The trilateral trade architecture of North America faces a pivotal moment. Canada has formally initiated discussions to renew the United States-Mexico-Canada Agreement (USMCA) for a 16-year term, a move that seeks to lock in favourable terms for its resource-intensive economy. Meanwhile, the United Kingdom, three years post-Brexit, is advancing negotiations for a bespoke transatlantic partnership, aiming to replicate the scale of access it once enjoyed within the European single market.
These twin diplomatic efforts, though geographically distinct, share a common driver: the global recalibration of supply chains amid rising protectionist sentiment. The Canadian bid for an extended USMCA term is striking. The original agreement, ratified in 2020, includes a 16-year sunset clause with a review every six years. By seeking a fresh 16-year term, Ottawa is effectively attempting to bypass the periodic renegotiation cycle, providing stability for sectors like agriculture, automotive manufacturing, and energy. Prime Minister Justin Trudeau’s government is keenly aware that the US political landscape could shift dramatically by 2026, when the first review is due. A longer-term deal would insulate Canadian exporters from potential policy reversals under a future administration.
The timing is strategic. The USMCA’s automotive rules of origin, which require 75% of vehicle content to originate in North America, have already reshaped supply chains. Canada hopes to leverage its critical mineral reserves, including lithium and nickel, as a bargaining chip. The clean energy transition relies on these materials, and Canada possesses some of the largest known deposits in the democratic world. By tying resource access to trade continuity, Ottawa is positioning itself as an indispensable partner in the US decarbonisation effort.
Across the Atlantic, Britain’s pursuit of an enhanced partnership reflects a different calculus. The UK formally left the EU in 2020 and has since signed trade deals with Australia and New Zealand, but a comprehensive agreement with the US remains elusive. The Biden administration has prioritised domestic manufacturing and climate investments over trade liberalisation, leaving British exporters facing tariffs on goods such as steel, aluminium, and Scotch whisky. The new UK government, under Prime Minister Keir Starmer, is now advocating for a sectoral deal rather than a full free trade agreement. This would focus on reducing barriers in services, digital trade, and financial regulation, areas where the UK holds a comparative advantage.

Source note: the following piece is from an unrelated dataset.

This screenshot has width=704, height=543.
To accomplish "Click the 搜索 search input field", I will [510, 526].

The British push is also a geopolitical statement. As the US pivots towards competition with China, the UK is offering itself as a bridge to Europe and a reliable partner on technology standards. The proposed transatlantic partnership would include provisions on artificial intelligence governance and data flows, aligning with the UK’s ambition to become a global hub for AI regulation. However, the US has shown limited appetite for new trade commitments that could constrain its policy space. The White House has instead focused on the Indo-Pacific Economic Framework, leaving Britain to negotiate bilaterally with key US states and sectoral agencies.
Environmental considerations thread through both negotiations. Canada’s oil sands exports face increasing scrutiny, with US environmental groups pushing for carbon border adjustments. The Canadian government has responded with a domestic carbon pricing mechanism, arguing that its oil is produced with lower emissions intensity than many alternatives. In the UK, the trade dialogue includes discussions on a UK-US climate club, aimed at coordinating carbon tariffs and green subsidies. These mechanisms would prevent a race to the bottom in environmental standards, but they also introduce complexity into already fraught negotiations.

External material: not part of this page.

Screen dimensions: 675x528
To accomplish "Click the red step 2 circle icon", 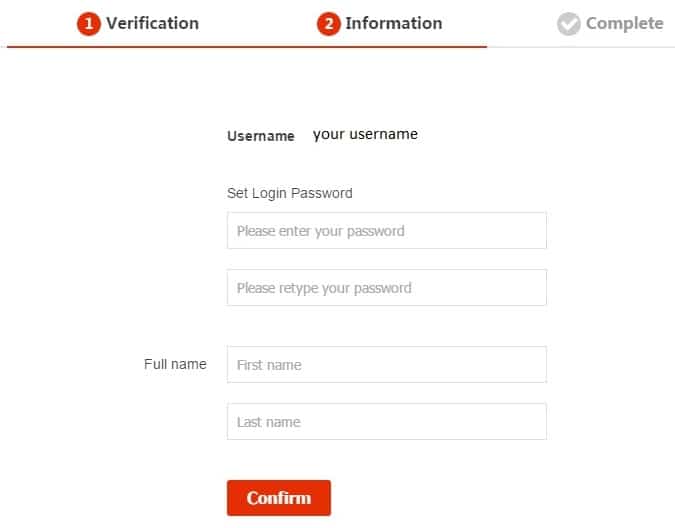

Critics argue that long-term trade deals risk locking in fossil fuel dependencies and may not account for the rapid pace of technological change. The energy transition could render some trade flows obsolete within a decade. Yet the calculus from Ottawa and London is clear: in a world of rising tariffs and supply chain nationalism, legal certainty is a form of currency. The Canadian request for a 16-year renewal is an acknowledgment that the status quo is fragile. For Britain, the enhanced partnership is an attempt to escape the shadow of Brexit and redefine its global role.

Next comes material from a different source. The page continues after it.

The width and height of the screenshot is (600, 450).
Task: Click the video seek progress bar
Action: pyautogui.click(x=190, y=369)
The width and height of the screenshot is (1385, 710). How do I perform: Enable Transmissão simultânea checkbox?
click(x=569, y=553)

Neither negotiation is guaranteed success. The US Congress faces a busy legislative calendar, and trade deals require bipartisan support that is currently scarce. But the very existence of these talks signals a recognition that the rules-based trading order, though battered, remains preferable to its absence. For Canada, the stakes are existential: 75% of its exports go to the US. For Britain, the prize is influence. Both are seeking to anchor the superpower next door in a web of mutual obligation, using climate, resources, and shared history as the threads.